Dynamic integrated modelling for controlled environment agriculture: methodology and experiment

The continuously changing climate poses risks to traditional agriculture production and food distribution. Controlled environment agriculture (CEA) grows crops year-round under carefully regulated conditions that include light (spectrum and intensity), temperature, and humidity. Greenhouses, indoor vertical farms, and shipping containers are the most important CEA types, with greenhouses dominating the current market. Many indoor farming companies have financially failed. The energy-intensive nature and high carbon footprints of the industry make it difficult for CEA, especially indoor vertical farms, to be sustainable.

Currently, there is a lack of integrated modeling tools to support the design and operation of CEA facilities. In this study, we present a CEA modeling method that dynamically integrates such components as energy, evapotranspiration (ET), and crop growth. Interactive coupling between ET, crop growth, and energy-component models enables comprehensive evaluations of how indoor microclimate conditions influence CEA performance including energy, water, and crop yield. Importantly, the integrated modeling tool can be employed to understand the impacts of decisions on CEA performance at the early design stage.

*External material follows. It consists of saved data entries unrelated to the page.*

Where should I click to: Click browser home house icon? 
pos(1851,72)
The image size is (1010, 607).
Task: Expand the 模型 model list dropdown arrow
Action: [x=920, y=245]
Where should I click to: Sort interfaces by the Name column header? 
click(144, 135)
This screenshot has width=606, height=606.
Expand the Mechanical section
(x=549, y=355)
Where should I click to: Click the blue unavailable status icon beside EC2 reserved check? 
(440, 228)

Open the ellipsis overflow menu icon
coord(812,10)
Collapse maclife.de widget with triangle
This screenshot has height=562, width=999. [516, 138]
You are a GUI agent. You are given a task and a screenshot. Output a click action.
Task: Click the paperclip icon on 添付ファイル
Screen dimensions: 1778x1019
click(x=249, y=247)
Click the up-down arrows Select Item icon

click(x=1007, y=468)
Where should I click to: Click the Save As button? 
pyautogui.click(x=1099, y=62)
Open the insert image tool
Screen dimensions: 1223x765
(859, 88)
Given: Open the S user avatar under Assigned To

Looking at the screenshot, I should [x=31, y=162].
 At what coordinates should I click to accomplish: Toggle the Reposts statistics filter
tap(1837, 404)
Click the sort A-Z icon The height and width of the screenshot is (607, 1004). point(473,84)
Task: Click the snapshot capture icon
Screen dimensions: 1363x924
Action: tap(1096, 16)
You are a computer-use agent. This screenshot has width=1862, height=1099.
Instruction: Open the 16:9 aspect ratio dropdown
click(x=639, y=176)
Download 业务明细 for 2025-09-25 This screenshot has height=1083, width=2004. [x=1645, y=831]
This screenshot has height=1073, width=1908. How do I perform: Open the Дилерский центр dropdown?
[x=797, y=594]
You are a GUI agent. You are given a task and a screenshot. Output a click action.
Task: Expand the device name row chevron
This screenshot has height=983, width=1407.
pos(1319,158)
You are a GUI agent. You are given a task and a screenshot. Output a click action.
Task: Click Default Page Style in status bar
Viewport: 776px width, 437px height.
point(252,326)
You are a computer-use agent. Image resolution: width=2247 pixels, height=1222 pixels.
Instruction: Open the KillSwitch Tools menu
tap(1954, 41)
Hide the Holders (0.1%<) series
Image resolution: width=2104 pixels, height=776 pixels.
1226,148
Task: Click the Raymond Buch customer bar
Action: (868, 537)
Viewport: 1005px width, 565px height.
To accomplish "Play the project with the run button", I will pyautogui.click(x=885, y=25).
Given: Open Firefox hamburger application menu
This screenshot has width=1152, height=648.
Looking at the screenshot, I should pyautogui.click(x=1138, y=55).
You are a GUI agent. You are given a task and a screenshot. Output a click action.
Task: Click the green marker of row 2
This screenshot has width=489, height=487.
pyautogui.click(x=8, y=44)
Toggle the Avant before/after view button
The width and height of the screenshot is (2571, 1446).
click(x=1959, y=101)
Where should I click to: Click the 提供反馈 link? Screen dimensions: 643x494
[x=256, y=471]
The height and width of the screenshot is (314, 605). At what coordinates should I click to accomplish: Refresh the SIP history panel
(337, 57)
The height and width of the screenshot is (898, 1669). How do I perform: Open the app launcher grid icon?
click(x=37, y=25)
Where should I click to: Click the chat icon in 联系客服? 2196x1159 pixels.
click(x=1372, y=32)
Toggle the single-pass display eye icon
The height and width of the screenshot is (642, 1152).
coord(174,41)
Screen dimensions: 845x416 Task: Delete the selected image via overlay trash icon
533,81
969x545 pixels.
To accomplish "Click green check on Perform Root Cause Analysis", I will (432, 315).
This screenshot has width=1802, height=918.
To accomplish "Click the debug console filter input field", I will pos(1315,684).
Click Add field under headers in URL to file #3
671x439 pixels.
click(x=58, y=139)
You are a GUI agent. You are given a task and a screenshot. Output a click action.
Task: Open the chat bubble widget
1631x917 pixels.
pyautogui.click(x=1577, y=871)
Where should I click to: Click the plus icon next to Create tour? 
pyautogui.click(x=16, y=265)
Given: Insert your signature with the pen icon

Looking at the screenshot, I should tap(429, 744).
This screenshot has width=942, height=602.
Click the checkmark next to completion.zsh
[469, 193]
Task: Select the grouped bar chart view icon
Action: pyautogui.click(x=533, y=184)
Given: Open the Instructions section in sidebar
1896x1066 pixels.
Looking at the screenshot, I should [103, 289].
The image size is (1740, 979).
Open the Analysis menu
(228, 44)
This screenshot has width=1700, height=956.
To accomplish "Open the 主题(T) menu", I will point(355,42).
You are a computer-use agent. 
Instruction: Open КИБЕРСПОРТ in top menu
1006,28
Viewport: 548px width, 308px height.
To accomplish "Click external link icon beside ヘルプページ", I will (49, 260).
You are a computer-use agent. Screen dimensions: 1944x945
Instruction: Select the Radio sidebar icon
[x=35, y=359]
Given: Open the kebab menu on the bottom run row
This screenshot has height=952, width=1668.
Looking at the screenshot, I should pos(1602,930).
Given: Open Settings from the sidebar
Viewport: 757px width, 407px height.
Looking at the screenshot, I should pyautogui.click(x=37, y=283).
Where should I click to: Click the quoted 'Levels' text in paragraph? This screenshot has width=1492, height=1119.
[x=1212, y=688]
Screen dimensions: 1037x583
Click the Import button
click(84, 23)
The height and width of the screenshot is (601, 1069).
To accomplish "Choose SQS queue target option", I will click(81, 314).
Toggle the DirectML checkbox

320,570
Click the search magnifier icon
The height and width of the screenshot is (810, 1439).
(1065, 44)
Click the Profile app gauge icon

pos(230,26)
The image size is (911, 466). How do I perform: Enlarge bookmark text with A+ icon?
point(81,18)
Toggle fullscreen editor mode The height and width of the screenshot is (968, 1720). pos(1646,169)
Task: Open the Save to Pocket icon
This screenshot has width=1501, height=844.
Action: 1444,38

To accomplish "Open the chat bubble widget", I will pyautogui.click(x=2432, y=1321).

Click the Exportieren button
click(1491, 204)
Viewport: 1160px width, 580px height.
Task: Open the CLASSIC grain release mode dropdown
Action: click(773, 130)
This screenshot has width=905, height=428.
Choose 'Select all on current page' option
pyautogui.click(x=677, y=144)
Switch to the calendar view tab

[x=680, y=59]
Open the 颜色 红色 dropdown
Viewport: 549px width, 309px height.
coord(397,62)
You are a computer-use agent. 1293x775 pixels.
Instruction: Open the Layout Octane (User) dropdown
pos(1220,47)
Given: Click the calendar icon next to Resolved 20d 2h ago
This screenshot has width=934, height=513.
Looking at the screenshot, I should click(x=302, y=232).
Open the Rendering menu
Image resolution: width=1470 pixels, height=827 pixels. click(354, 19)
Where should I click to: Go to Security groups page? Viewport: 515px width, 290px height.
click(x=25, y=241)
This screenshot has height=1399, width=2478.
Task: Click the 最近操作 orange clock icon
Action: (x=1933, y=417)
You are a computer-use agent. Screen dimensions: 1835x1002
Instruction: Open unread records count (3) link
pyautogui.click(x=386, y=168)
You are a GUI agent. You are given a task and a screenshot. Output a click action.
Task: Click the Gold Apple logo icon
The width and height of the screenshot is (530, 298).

Experimental data from growth chamber experiments were used to test and select crop growth and ET models. The experimental setup involves cultivating lettuce in a growth chamber under controlled environmental conditions. Data collected during these experiments serve as the benchmark for evaluating the predictive capabilities of the crop growth and ET models. We monitor key performance parameters, including plant dry and fresh weights, leaf area, and evapotranspiration.

In collaboration with industry partners, we conduct case studies comparing performance prediction from CEA models and measurement data trended by control systems in industry CEA facilities for greenhouses, indoor vertical farms, and shipping containers. We also present the agreement between measurement data and modeling results. Through these case studies, we share lessons learned for modeling CEA spaces and the opportunities to further improve the capabilities of dynamic modeling of CEA.